Posted by on January 14, 2011 in Government, Philosophy

 

3 responses to “It’s Time

  1. Typo-Critical

    January 14, 2011 at 10:25 AM

    “But can’t you just try… not being a mutant?” – Iceman’s mother in X-2: X-Men United

    Hmm. I agree with what’s said. I guess what most bothers me is that so many people often believe that homosexuality is “detrimental” to the Black community. I touched on this briefly in one of my stories (shameless plug for Kandy Reign ), but in my own humble opinion, those who identify as gay really should not affect the progress of life for others. It especially bothers me that so much violence and hate crime is associated with gays. Okay, I get it, people fear what they don’t understand. But do you really think you can – for lack of a better term – “beat the gayness out of them”? That’s pure idiocy and ignorance. Not to mention, when those close to you see your violence towards gays… if THEY’RE gay, then they may feel scared “back into the closet” because, if you did that to someone you didn’t know… what would you do to someone you did?

    To get on a road to collective progress, especially in terms of the Black community, we have to reach a point where gays are considered a part of the community.

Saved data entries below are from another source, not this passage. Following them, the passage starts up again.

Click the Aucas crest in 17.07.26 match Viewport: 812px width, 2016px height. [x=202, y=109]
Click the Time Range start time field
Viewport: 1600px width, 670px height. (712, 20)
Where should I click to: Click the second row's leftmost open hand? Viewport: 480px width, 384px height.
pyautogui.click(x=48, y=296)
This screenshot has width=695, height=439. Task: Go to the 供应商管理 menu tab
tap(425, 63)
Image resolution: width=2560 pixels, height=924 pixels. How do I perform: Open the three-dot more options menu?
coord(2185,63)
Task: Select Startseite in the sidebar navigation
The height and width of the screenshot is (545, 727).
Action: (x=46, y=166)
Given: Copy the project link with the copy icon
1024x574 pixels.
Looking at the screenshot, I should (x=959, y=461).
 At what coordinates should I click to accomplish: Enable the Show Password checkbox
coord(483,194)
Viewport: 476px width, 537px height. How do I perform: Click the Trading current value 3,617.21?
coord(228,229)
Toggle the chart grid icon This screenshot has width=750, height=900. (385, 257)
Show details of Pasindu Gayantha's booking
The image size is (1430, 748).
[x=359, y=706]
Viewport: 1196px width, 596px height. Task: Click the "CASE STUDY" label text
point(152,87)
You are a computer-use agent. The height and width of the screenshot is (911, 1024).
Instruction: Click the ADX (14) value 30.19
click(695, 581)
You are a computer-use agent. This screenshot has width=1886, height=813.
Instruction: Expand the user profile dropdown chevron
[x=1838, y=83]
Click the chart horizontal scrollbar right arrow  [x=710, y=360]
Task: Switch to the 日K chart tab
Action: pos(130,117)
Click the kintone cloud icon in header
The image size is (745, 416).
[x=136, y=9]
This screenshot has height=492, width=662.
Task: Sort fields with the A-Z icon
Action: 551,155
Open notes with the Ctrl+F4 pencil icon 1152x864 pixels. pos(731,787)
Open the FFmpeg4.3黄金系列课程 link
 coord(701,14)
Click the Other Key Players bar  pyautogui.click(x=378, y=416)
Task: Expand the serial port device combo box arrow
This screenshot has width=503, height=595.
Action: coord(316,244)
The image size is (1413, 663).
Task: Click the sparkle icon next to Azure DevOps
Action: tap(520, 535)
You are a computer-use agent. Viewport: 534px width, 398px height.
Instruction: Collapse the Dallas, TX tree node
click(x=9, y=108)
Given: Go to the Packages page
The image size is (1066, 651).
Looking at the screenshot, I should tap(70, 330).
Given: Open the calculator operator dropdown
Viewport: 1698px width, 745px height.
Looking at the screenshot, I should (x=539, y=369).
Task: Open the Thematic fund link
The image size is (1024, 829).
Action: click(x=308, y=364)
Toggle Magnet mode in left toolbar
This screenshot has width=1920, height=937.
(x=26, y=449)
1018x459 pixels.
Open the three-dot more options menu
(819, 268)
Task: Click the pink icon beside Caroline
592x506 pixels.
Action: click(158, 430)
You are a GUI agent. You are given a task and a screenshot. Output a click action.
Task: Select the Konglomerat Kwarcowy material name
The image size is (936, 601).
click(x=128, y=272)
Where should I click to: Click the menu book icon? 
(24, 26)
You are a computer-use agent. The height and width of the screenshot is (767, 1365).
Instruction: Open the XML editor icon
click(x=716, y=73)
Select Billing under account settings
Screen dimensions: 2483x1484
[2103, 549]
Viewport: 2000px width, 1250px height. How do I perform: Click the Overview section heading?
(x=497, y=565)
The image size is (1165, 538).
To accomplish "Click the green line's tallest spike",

I hate to pull the “laundry list,” but Bayard Rustin, Audre Lorde, and James Baldwin are just a few of the Black gays who have more than contributed to (African) American history without setting the community back at all. We all have that member of the family who we misunderstand; we may not understand that family member, but we should still respect them. I believe the same approach is necessary for Blacks when it comes to those who identify as gay.

     
  2. MichaelYoungHistory

    January 14, 2011 at 11:56 AM

    This was so well done! Nice and simple, yet poignant and strong. Great points you made here.

     
  3. justinfication

    January 14, 2011 at 11:59 AM

    The bigger issue to me seems more on how to properly judge what you feel is wrong.

    Homosexuality is the subject here. But to me, this issues relates to many of the issues in this country that are centered around personal ideologies.

    I usually approach a situation as this:
    1. Do you feel it’s wrong?
    2. Why to you feel it’s wrong? What’s the basis of what you believe is wrong? [biblical, principle, science, etc.]
    3. What , if anything, am I going to do about it?

    As Christians, I feel we are called and encouraged in some sense to “judge”…or in other words, “be accountable to one another”. “Iron sharpens Iron”. Sure any ideal response to any situation would begin with prayer/divine intervention — but this is the story of the world. Despite my common phase, “Don’t judge me”, I strongly believe in accountability from others, if based in what I believe in. The way I would hold accountable a son or brother or close friend on homosexuality, is different then how I would others.

    [if you would allow me to share at least one Biblical reference/example] I’d like to call out a particular story where disciplines, John & James asked Jesus if he would strike down a village that did not welcome him. James & John, who were brothers, were known as the Sons of Thunder because they were passionate and aggressive. Jesus rebuked John & James for this.

    I say that to say that I’m not an activist on this matter, but my convictions are solid.

    I accept the presence of many things that I don’t agree with. Most people don’t go to the extreme of killing those who identify with what they agree. Most people just “judge”, which I recognize isn’t “showing love” most of the time.

    Also, I’d like to go on record to say that despite the similarities, the Civil Rights Movement is not parellel to this movement.

    If folks would “love” as they “judge”, this world would be a better place.

    I’m not the final judge but I have the calling and liberty to determine what I feel is right or wrong. Of course it isn’t me who determines their salvation for I have sins to account for.

    I accept that homosexuality exist. But I don’t endorse it. I bet most gays couldn’t care less about my approval/opinion, but don’t expect me to say it’s ok.

    “Is it discriminatory against homosexuals if I don’t agree with them being homosexual?”
    Probably. But that’s a “risk” I’m willing to take and defend with my convictions.